Though some wearing of hats and masks respectively are determined by the traditions of certain professions, most Chaos Dwarfs' choice of headgear is made by their Sorcerer-Prophet superior. Most of these elite priesthood rulers of the various factions of the Dawi Zharr will allow for a mix of hats and masks in their armed forces, where hats usually signifies officers, leaders and pureblood offsprings from the harems of Sorcerer-Prophets and Daemonsmiths. Masks will usually be worn by warriors of lower rank, engineers and artillery crewmen, as well as by the enslaved Infernal Guard. The central importance of both hats and masks for the trappings of Chaos Dwarf culture means that a helmet combination consisting of a tall hat with metal mask is a commonplace item of headgear among the Dawi Zharr.

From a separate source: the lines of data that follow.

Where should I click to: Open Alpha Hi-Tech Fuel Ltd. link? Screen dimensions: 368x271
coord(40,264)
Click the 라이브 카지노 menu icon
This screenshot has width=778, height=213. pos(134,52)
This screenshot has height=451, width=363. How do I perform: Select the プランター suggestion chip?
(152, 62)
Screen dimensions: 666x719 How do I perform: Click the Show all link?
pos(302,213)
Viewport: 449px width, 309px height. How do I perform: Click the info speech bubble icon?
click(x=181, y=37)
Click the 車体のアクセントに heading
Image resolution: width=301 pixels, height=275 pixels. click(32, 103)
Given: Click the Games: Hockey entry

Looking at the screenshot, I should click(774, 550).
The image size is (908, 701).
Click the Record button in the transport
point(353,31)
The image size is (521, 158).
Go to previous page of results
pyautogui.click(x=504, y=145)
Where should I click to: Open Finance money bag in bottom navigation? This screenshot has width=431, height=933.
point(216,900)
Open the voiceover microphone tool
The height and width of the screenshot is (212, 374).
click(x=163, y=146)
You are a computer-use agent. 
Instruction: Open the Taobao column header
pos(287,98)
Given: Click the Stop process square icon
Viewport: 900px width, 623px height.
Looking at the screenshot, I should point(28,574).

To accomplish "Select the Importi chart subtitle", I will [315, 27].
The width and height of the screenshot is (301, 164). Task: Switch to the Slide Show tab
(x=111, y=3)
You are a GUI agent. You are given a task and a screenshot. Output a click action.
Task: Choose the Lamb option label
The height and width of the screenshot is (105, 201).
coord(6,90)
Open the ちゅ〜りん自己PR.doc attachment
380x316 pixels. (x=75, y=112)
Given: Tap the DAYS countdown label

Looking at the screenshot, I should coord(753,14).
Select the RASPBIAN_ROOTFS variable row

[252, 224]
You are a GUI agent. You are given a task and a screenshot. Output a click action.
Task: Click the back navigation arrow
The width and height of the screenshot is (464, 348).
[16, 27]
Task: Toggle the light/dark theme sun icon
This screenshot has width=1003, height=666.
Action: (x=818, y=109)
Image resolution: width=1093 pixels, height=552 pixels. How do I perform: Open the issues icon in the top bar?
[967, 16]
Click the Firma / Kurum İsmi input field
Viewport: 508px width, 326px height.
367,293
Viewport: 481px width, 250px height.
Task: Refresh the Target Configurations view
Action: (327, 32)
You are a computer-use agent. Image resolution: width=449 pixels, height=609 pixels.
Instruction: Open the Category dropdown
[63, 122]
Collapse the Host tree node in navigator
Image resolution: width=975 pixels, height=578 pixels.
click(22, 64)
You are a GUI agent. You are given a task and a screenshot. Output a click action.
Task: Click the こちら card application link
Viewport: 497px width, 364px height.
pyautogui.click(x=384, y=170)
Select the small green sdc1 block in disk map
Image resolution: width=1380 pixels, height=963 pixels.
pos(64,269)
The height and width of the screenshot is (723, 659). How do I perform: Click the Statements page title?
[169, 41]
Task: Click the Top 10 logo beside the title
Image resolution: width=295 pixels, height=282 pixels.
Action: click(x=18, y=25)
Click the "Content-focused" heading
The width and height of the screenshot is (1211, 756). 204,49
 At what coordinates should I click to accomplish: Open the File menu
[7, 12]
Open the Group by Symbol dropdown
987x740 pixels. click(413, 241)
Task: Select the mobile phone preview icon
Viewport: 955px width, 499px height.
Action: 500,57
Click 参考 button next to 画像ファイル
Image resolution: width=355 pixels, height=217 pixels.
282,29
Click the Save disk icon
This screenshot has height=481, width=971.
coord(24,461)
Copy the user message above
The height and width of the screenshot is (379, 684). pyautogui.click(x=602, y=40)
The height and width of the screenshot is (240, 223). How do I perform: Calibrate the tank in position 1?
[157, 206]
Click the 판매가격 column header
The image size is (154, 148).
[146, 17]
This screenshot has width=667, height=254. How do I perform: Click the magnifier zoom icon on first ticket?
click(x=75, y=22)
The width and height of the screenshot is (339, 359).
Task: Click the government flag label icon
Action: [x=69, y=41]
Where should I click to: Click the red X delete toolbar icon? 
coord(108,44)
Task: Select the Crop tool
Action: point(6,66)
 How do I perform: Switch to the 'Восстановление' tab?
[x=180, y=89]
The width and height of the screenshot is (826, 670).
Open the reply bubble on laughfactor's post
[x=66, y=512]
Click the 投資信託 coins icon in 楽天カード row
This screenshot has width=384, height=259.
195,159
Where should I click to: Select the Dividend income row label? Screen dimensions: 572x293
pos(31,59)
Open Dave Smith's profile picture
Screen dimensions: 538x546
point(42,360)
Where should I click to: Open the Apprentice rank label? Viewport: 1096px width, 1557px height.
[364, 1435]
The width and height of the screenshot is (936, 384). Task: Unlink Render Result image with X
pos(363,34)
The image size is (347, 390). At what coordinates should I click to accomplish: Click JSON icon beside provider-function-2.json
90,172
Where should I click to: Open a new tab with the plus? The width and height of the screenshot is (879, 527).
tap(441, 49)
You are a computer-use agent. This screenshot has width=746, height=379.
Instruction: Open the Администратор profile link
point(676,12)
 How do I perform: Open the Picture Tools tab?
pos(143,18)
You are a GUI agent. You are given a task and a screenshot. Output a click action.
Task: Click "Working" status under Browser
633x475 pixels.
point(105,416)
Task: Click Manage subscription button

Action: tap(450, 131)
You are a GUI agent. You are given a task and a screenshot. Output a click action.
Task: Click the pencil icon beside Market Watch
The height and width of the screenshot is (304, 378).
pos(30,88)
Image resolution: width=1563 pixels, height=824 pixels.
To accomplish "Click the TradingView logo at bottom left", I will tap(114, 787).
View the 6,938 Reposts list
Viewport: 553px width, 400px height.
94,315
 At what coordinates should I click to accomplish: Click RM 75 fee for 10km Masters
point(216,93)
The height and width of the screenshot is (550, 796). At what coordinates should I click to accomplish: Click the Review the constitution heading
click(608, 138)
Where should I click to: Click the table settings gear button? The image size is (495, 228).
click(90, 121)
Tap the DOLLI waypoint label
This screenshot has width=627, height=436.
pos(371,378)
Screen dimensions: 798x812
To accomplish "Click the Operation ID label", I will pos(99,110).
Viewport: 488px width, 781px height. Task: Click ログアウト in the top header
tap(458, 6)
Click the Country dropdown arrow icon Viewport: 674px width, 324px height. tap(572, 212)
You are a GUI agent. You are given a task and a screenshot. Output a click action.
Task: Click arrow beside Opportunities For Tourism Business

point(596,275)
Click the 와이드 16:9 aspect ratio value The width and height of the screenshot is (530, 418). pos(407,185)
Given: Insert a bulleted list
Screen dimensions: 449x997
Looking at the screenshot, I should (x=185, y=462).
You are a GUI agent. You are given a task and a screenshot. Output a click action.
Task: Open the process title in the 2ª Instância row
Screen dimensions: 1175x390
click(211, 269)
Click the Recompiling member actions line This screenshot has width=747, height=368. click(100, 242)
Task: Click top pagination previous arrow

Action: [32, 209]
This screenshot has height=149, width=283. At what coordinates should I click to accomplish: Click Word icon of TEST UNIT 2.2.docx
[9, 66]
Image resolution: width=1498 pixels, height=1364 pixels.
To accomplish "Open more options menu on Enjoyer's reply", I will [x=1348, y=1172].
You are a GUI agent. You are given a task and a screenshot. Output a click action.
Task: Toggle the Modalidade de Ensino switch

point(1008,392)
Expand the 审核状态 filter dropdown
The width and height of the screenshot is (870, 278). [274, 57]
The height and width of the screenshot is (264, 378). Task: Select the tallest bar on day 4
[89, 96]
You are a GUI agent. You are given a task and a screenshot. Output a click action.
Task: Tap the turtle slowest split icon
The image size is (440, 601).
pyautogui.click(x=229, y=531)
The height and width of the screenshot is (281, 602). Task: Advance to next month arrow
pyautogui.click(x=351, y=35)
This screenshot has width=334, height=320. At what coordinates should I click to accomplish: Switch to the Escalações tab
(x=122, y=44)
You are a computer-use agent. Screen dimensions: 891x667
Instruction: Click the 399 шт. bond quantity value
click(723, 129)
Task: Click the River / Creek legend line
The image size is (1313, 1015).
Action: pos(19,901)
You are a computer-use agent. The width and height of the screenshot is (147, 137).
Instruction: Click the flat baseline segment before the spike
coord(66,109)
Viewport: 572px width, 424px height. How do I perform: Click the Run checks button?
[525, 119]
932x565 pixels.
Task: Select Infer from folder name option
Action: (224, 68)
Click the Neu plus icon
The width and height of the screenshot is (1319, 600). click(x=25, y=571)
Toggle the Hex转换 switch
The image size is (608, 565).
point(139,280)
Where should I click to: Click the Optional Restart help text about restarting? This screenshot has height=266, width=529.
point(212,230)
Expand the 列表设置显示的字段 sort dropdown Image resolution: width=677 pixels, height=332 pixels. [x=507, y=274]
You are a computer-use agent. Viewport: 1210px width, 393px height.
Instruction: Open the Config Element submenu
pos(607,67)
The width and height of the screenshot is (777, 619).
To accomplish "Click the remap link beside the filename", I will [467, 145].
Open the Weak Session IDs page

In the final analysis, the Chaos Dwarfs' range of headgear is the result of a long history of a strange culture steeped in rigid hierarchy, mysticism, boasting, heinous industry and a desire to scare the wits out of foe and slave alike to better conquer and dominate them. These are the drives behind the hats and masks of the Dawi Zharr, and a plethora of convoluted and weird beliefs have grown up around them through the long centuries during which a heinous empire of slavery and cruelty have existed in the Dark Lands.
Such are the trappings of mastery amongst the Blacksmiths of Chaos.